[Dataset entries]
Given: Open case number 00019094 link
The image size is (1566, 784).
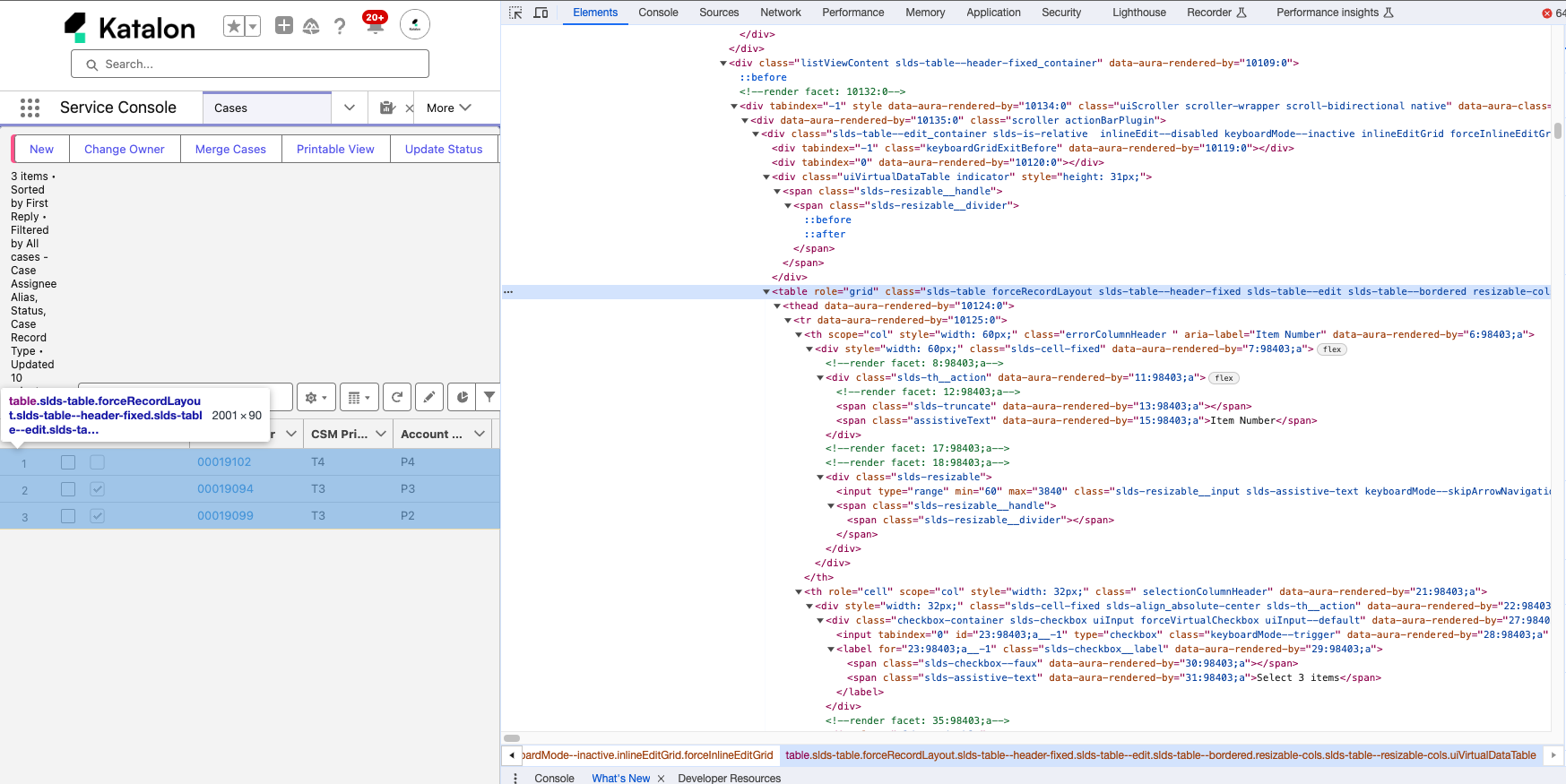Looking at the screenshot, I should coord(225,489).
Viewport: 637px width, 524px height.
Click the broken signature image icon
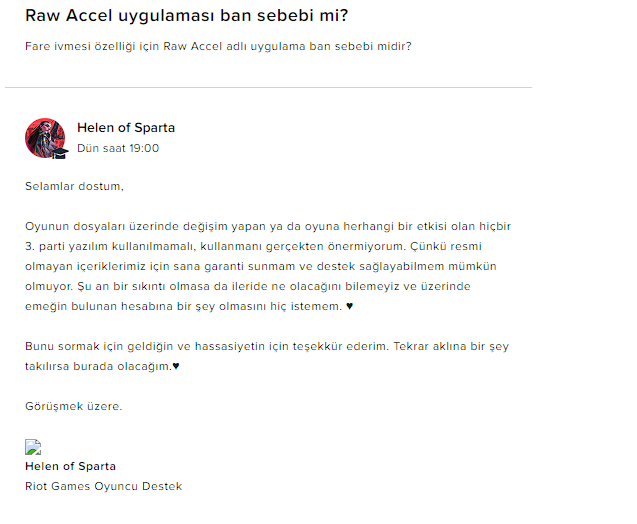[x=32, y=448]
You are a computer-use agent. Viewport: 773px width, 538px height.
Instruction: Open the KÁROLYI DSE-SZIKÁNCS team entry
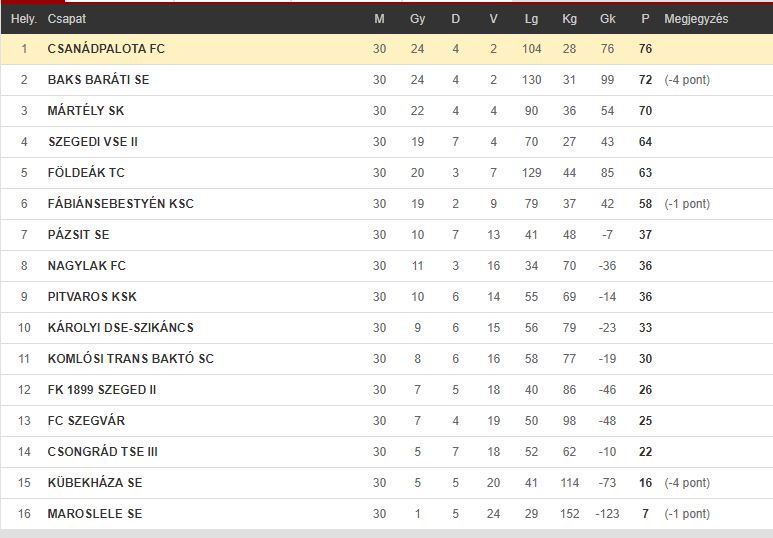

TASK ITEM = Line count for the string "Open": work it out from the records above and reply with the number alone.

RESULT OF THIS TASK = 2